● **Tareas pendientes**
**a.** Copia del texto sobre el puente el fragmento comprendido entre "Agentes de la" y "sin ser estigmatizado.", ambos incluidos.
**b.** Prosigue el texto sobre el puente a partir del punto en que se detiene.

● **Texto fuente**
══════════

El lugar está lleno de contrastes: las rampas para discapacitados ahora son caminos de desechos, las paredes metálicas son muros de cartón, y el eco del metro que pasa arriba se confunde con el suspiro de quienes intentan dormir abajo.

Agentes de la Policía Nacional aseguraron a Mi Diario que los robos no ocurren dentro del puente, los residentes admiten que los alrededores se vuelven peligrosos al caer la noche.
“Aquí no permitimos delincuencia. La gente puede pasar libremente. Solo estamos pasando necesidad”, afirma Emanuel con firmeza, tratando de limpiar el nombre del pequeño grupo que lucha por sobrevivir sin ser estigmatizado.
Durante el día, los peatones prefieren esquivar el puente y cruzar la vía entre los autos. “Da miedo pasar por ahí, se ve oscuro y lleno de basura”, comenta una estudiante del Instituto Rubiano.
Entre la basura y el silencio, Emanuel mantiene viva una esperanza que no se barre con el viento. “Tengo dos hijas y mi esposa en Venezuela. Las amo, las extraño, y la esperanza siempre me dice que pronto vamos a estar juntos”, repite con la mirada fija en el horizonte.

══════════

● **Listado proporcionado**
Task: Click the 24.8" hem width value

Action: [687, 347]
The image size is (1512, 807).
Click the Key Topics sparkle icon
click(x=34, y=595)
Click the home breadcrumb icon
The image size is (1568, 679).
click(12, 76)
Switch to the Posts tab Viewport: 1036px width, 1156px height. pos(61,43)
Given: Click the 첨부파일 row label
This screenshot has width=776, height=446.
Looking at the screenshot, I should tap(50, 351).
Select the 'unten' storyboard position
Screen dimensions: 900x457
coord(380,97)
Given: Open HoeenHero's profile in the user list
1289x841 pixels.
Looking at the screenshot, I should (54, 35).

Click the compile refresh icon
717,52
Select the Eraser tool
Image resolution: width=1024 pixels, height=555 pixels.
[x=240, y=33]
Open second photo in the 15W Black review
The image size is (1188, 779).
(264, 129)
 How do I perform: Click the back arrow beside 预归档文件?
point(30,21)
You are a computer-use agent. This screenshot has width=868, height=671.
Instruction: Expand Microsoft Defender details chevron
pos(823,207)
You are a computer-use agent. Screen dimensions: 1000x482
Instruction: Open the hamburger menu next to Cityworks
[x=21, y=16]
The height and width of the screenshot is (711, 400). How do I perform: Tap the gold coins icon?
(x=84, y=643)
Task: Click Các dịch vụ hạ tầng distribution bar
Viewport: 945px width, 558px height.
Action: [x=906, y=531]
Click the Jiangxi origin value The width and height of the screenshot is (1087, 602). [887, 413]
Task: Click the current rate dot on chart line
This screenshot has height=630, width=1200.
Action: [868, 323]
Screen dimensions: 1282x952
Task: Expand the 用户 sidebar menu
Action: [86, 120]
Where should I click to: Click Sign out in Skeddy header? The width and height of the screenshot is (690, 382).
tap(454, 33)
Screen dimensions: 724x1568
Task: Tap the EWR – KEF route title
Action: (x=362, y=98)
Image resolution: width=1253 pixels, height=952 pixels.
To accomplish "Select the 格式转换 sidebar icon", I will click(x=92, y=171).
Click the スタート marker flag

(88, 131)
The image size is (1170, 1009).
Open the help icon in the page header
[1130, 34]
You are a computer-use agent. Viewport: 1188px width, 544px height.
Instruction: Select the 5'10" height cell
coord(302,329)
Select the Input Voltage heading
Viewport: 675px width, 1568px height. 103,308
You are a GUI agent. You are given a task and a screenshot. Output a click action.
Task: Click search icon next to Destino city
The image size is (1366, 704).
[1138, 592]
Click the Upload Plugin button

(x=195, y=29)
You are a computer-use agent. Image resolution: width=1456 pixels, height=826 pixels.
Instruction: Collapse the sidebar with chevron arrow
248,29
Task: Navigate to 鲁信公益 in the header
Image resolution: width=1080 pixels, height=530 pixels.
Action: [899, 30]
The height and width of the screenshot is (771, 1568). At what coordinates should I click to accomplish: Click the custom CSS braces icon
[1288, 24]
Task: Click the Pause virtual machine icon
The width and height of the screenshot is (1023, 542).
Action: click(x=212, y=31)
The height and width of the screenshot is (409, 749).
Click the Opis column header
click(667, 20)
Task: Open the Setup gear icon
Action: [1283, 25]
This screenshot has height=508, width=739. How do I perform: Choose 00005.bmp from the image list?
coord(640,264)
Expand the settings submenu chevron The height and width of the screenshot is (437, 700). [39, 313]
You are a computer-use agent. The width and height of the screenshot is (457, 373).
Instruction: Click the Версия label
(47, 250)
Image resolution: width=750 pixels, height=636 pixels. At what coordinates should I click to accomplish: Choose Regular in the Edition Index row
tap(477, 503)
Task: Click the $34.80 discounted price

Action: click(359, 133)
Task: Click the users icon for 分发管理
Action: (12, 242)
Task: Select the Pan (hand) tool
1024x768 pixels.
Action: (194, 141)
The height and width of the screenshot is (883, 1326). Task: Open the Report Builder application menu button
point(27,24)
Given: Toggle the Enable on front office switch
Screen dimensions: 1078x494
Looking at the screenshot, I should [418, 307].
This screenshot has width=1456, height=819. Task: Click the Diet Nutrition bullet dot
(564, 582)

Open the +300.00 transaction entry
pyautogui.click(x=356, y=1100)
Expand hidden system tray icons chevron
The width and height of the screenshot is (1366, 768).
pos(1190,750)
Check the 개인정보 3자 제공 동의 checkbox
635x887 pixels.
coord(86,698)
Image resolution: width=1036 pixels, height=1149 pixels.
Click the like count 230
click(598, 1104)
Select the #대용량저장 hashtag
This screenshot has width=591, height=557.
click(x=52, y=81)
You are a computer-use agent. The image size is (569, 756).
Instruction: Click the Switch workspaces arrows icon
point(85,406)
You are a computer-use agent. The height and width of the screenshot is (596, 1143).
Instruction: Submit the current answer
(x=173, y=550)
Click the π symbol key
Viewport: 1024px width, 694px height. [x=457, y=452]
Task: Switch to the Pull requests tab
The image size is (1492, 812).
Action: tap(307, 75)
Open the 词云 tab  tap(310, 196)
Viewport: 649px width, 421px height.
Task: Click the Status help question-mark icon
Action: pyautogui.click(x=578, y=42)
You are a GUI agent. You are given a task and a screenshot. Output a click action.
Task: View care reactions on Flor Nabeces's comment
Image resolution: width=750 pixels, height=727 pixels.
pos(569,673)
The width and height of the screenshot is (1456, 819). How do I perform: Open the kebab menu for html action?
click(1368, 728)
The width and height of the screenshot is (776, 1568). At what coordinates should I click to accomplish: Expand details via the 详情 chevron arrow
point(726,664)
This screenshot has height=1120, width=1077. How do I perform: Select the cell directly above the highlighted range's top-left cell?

══════════

● **Resultados por tarea**
**a.**
Agentes de la Policía Nacional aseguraron a Mi Diario que los robos no ocurren dentro del puente, los residentes admiten que los alrededores se vuelven peligrosos al caer la noche.
“Aquí no permitimos delincuencia. La gente puede pasar libremente. Solo estamos pasando necesidad”, afirma Emanuel con firmeza, tratando de limpiar el nombre del pequeño grupo que lucha por sobrevivir sin ser estigmatizado.

**b.**
Bajo ese puente para personas con movilidad reducida, donde el abandono del Estado se siente en cada rincón, ocho vidas sobreviven cada día, recordando que la pobreza no solo se ve… también se respira.





DATOS
🔹 No hay cifras exactas ni actualizadas, pero más de 800 personas viven en las calles de la capital sin techo ni ayuda del Estado.
🔹 Ocho almas duermen bajo el puente del Rubiano, entre basura y esperanza.
🔹 El puente, hecho para personas con movilidad reducida, hoy es refugio improvisado.
🔹 Pobreza, desempleo y migración empujan a más panameños y extranjeros a vivir en la calle.